I highly recommend The Kasidah by Burton:
http://www.sacred-texts.com/isl/kas/index.htm

He was one of Crowley's role models.

Learning new languages does seem to exponentially increase intelligence. It also earns the natives respect when traveling in foreign lands which could explain Burton's multi-lingual approach.

michael said...

@Eric: From what I've read about Burton's actual life, the very thing seems unrealistic to me.

I had "Mountains of the Moon" set to record on a DVR and a lightning storm - I assume this was the best explanation - prevented the film from being recorded.

@Oz Fritz: thanks for the link to The Kasidah! Yea, I read somewhere - Regardie's bio? - that Burton infl Uncle Al.

Gawd, the point you make about native speakers "respecting" the attempt to speak their language has borne true for me over and over again. People just appreciate that you're even trying. And I think- I'm a Unistatian - they are (maybe?) extra surprised when one of us has at least made the attempt.

In California - especially certain areas, like greater Los Angeles - it's getting to the point where a minor working Spanish is almost required.

i know an American guy who married a Hungarian woman, and he learned to speak fluent Hungarian so he could converse with her parents. Some things just impress the hell outta me.

rafa said...

Amazing how I thought about Terence and his tumor this morning and ended up reading this.

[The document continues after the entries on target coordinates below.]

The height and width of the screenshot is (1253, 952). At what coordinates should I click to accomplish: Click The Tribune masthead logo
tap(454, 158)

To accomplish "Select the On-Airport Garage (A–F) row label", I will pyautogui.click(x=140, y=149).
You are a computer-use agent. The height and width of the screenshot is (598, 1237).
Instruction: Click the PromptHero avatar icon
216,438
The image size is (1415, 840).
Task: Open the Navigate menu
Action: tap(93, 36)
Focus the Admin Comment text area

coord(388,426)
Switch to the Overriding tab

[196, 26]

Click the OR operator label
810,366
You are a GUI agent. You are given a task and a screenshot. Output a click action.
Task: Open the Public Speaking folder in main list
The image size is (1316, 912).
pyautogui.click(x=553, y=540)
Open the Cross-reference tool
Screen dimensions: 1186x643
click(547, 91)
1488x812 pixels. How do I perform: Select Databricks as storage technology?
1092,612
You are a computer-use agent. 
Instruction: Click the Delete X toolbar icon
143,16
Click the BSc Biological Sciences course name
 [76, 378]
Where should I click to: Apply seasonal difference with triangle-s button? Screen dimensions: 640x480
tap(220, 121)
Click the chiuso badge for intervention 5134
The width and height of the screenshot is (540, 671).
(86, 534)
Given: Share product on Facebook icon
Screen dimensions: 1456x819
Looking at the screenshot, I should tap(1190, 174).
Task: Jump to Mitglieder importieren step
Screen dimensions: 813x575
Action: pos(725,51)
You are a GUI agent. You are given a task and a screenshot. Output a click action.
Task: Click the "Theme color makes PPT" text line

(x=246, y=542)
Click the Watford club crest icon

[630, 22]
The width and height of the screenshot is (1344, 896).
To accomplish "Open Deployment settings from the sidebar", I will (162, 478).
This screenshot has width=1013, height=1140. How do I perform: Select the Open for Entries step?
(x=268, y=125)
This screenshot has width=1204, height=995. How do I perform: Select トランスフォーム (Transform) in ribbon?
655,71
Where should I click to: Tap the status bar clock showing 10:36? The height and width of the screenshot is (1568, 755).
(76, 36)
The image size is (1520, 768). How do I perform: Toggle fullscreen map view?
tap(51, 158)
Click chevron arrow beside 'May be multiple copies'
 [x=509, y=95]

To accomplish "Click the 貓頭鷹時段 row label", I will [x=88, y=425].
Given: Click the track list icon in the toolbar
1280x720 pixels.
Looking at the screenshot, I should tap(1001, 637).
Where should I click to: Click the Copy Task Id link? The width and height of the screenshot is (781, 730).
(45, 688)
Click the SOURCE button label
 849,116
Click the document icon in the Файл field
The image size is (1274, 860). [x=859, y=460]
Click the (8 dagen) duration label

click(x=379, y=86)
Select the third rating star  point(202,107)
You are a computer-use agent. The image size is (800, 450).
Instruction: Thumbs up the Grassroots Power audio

I learned english at school, started reading english novels at 17 and listening english podcasts at 24.

That's how I know about Terence McKenna and got into plants. And I've always been an amateur programmer.

My gf thinks i've too many hobbies, but somehow it all hangs together for me.

Great blog, BTW

michael said...

Rafa: Thank you!

One of my big problems: too many interests. I'm never bored.

What are you doing with plants lately? Or should I not ask?